The Power-Sector Reckoning

Tamil Nadu's electricity utility owes ₹2.47 lakh crore — the single biggest hidden weight on the state's books. The 2026 Energy White Paper blames one government; its own numbers tell a 25-year, all-parties story.

Published 2026-06-29

Reading this honestly

Every figure here is from the TN Energy White Paper 2026 — the TVK government's own audit of the state electricity utility (TNEB), positions as on 31.03.2026 — but cross-checked against independent data (PFC's national utility report; ICRA/India Ratings rationales). They hold up, and the white paper is if anything conservative: its TANGEDCO loss figure is lower than PFC's. Like its finance counterpart, it frames a decades-long structural problem as the outgoing DMK's failure. The numbers are real and serious; the blame is the part to read carefully — the same document shows the losses span every government since 2001.

The Headline Numbers

What the state's power utility actually carries, after two restructurings (2010 and 2024).

TNEB consolidated debt

₹2.47 Lakh Cr

Outstanding debt of the four TNEB companies as on 31.03.2026 (₹2,47,130 Cr) — built up over 25 years and successive restructurings.

Energy White Paper 2026

TANGEDCO accumulated loss

₹1.34 Lakh Cr

Accumulated losses before the 2024 trifurcation. Note: the independent PFC report puts TANGEDCO's accumulated loss even higher — ₹1.62 lakh crore (FY23), the worst of any state utility in India — so the white paper's figure is conservative, not inflated.

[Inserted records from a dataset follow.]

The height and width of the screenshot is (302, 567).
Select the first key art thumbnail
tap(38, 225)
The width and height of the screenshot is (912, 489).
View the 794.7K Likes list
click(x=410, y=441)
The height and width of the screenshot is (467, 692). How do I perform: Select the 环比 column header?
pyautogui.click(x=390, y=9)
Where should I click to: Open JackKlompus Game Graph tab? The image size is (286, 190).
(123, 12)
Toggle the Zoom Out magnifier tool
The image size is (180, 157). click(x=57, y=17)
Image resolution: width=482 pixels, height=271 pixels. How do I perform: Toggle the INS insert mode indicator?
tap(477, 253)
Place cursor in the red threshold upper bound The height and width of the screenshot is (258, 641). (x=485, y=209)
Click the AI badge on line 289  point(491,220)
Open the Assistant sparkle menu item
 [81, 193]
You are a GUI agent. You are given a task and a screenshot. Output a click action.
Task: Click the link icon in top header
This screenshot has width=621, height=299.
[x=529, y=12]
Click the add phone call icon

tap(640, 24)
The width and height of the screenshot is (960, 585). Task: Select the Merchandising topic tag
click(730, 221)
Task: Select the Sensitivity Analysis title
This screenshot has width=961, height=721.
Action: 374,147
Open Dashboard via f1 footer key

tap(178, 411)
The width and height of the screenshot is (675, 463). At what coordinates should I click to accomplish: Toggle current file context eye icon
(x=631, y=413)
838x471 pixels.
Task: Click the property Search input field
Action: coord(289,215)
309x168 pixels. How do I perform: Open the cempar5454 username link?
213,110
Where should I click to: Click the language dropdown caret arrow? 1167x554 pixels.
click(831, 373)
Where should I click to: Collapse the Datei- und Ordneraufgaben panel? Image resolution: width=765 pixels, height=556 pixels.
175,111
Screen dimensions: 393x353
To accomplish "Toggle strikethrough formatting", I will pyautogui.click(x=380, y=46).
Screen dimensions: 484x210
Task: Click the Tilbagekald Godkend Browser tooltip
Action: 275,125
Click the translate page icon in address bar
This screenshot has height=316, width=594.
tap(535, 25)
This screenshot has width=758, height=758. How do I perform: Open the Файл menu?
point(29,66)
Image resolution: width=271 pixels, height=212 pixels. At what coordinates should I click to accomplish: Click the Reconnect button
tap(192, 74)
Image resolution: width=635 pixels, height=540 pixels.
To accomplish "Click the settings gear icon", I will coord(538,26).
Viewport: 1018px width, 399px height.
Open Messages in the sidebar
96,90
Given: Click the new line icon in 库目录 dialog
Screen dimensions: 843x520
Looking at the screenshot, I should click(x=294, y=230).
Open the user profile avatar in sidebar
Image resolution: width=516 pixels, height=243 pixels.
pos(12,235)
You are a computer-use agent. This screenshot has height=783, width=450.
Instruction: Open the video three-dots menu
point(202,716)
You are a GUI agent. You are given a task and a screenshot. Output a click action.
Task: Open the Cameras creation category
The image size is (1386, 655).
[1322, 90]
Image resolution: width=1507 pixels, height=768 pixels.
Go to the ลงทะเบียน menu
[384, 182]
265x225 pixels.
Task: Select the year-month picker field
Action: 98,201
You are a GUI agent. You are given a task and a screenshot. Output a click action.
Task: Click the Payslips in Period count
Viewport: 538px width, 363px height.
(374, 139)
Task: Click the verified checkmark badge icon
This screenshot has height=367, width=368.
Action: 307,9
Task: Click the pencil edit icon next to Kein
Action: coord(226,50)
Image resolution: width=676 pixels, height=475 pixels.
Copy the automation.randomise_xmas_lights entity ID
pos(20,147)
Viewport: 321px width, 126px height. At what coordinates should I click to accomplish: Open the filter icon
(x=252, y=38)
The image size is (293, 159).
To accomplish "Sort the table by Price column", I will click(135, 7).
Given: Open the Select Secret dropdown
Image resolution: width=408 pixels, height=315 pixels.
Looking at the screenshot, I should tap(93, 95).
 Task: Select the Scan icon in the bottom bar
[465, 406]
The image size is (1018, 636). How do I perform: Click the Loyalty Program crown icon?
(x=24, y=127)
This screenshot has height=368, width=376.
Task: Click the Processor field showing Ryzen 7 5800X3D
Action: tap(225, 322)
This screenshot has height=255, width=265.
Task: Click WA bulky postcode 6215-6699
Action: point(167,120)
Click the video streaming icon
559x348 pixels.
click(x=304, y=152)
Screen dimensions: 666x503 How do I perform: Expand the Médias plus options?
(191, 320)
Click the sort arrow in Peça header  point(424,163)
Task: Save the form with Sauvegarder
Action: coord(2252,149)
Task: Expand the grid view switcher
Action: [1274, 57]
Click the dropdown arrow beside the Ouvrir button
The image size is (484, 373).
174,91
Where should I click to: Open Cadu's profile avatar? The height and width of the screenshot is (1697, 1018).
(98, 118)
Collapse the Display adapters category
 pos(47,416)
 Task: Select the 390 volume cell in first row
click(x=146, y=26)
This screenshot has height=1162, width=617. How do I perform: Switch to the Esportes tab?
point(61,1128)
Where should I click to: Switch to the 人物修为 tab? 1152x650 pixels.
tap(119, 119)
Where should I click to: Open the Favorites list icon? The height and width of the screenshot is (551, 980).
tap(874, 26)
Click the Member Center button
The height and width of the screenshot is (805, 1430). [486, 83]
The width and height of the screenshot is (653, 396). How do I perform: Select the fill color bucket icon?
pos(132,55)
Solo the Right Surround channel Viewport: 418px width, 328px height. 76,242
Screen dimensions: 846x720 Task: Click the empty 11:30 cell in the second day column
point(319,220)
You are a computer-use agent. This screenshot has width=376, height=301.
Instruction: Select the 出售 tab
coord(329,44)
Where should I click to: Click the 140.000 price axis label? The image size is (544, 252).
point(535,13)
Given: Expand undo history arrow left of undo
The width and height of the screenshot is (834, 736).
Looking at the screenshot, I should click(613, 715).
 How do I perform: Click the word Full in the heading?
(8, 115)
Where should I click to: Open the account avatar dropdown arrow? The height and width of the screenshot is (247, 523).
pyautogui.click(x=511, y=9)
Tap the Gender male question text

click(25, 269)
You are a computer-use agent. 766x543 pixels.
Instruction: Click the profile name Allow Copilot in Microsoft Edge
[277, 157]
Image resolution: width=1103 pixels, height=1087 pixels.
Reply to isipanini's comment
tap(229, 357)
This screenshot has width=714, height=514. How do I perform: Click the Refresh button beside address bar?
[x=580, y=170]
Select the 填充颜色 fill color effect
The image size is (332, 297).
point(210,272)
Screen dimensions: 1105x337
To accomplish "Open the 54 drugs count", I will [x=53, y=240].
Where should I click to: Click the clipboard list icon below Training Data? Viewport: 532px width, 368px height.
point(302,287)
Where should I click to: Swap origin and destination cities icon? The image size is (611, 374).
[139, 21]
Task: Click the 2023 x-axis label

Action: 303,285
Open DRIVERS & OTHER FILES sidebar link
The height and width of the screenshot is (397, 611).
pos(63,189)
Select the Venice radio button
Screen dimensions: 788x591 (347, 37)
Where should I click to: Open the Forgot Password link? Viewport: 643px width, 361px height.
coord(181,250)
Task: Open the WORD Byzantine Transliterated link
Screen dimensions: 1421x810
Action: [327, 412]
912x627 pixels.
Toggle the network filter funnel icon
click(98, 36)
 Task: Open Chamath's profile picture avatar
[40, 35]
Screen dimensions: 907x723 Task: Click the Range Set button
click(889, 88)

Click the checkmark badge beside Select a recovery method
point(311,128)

Energy White Paper 2026; PFC State Power Utilities report

Share of TN's off-budget debt

~78%

The power sector alone is ₹2.47L of the ₹3.18 lakh crore in off-budget PSU liabilities — the largest hidden weight inside the state's ₹13.18L cr total.

Finance White Paper 2026

The structural reality

A loss in every era — under every party

TNEB's revenue has fallen short of its expenditure in every five-year block since 2001, across DMK and AIADMK governments alike. The White Paper blames the last one; the data shows the two biggest gaps came earlier — and the DMK's 2021–26 block was the smallest of the recent three.

PeriodGovt (most of term)Operating gap
2001–2006AIADMK / DMK−₹8,355 Cr
2006–2011DMK−₹35,463 Cr
2011–2016AIADMK−₹56,361 Cr
2016–2021AIADMK−₹58,534 Cr
2021–2026DMK−₹34,447 Cr

The single worst years sit in the 2011–2021 AIADMK decade, not the period the White Paper indicts. And the latest year (2025-26 RE) ran a near-balanced operating gap of just −₹933 Cr after a 2025 tariff revision — a structural problem easing, not exploding.

Energy White Paper 2026 — TNEB consolidated revenue vs expenditure

What's actually going on

The root cause

Tariff below cost

The debt is the compounding of one gap: power sold below what it costs to supply, year after year, with the difference borrowed. Tariffs were raised only sporadically — ~37% / 3.57% / 16.33% across 2012–14, +8.97% (2010), +3.16% (2025) — never enough. Independent confirmation: ICRA/PFC attribute the whole crisis to this cost-tariff gap, and the gap only nudged positive (+₹0.04/unit) in FY26 on the back of a ₹33,478 cr state subsidy — bought, not earned.

Energy White Paper 2026; ICRA / PFC

The structure

Two restructurings, same debt

TNEB was split in 2010 (into TNEB Ltd, TANGEDCO, TANTRANSCO) and trifurcated in 2024 (TANGEDCO → TNPDCL, TNPGCL, TNGECL) for sharper accountability. Restructuring re-labels the debt across new entities; it doesn't retire it.

Energy White Paper 2026

The recent trend

The gap is narrowing

Counter to the headline framing: the 2021–26 operating gap (−₹34,447 Cr) was smaller than 2011–16 or 2016–21, and 2025-26 closed to nearly break-even. The fix that works — tariff discipline — is the one every government avoids until forced.

Energy White Paper 2026

Why it's the real story

The biggest hidden liability

At ₹2.47L cr, the power sector dwarfs every other off-budget item — ~78% of the state's PSU liabilities. Any honest reckoning with Tamil Nadu's ₹13.18L cr 'true debt' headline is, mostly, a reckoning with electricity economics.

Finance White Paper 2026

Where the ₹2.47 lakh crore sits now

After the 2024 trifurcation, the consolidated debt is spread across the four successor companies (as on 31.03.2026).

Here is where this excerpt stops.